Meißen. Katja Mangold wächst mit ihrer drei Jahre jüngeren Schwester im Haus der Eltern in Meißen-Zaschendorf auf. Es ist eine behütete Kindheit. Katja besucht das Gymnasium Franziskaneum, hat sehr gute Noten, einen großen Freundeskreis und weiß, was sie will. Das Abi im Jahr 2005 schließt die heute 31-Jährige mit teilweise außerordentlichen Leistungen ab. „Sie war immer total ehrgeizig, manchmal fast zu perfektionistisch für einen Teenager“, sagt ihre Mutter Frauke heute über die ältere ihrer zwei Töchter. Dass die 57-Jährige die Geschichte erzählt, was mit Katja nach ihrem Abitur passierte und wie sich eine Krankheit einer ganzen Familie ermächtigt, ist nicht selbstverständlich. Deshalb werden die richtigen Namen der Betroffenen in diesem Text nicht zu lesen sein. Sie heißen eigentlich anders. Der Fall aber stimmt. Es ist der Fall einer Magersüchtigen. Er beginnt im Jahr nach ihrem Abitur.
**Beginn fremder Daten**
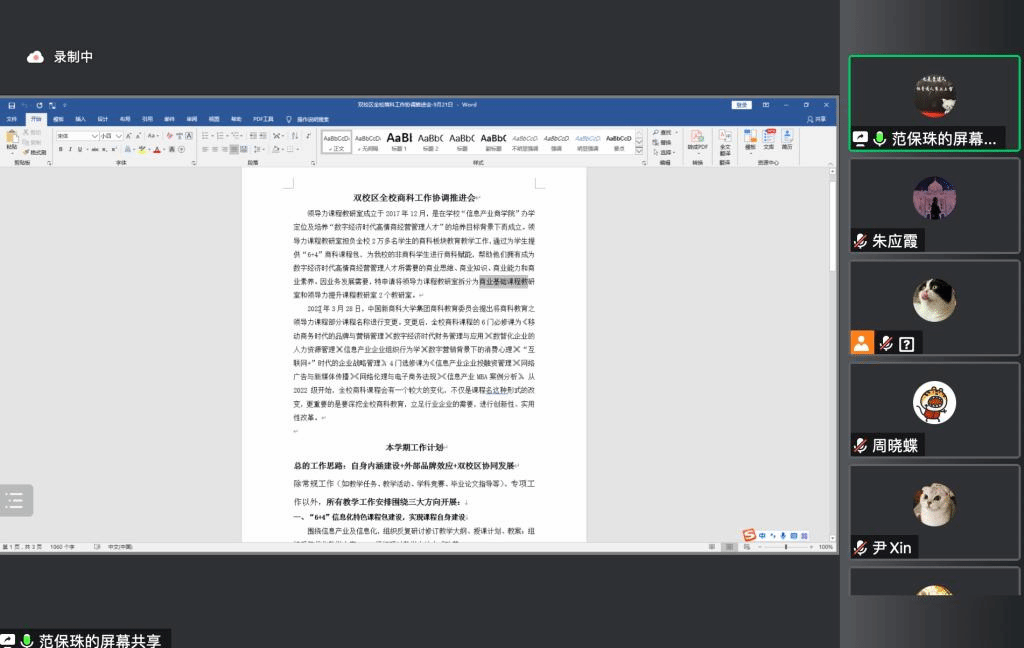
Task: Click the Paste icon in the clipboard group
Action: pos(12,140)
„Katja war immer sehr sprachbegabt, mochte Medien und Dinge zu organisieren. Weil es ihr unter anderem das Spanische angetan hatte, bewarb sie sich für ein Praktikum bei einer Zeitung in Südspanien“, erinnert sich die Meißnerin. Katja spekuliert darauf, die zunächst auf sechs Monate angelegte Arbeit bei der Zeitung länger fortzusetzen.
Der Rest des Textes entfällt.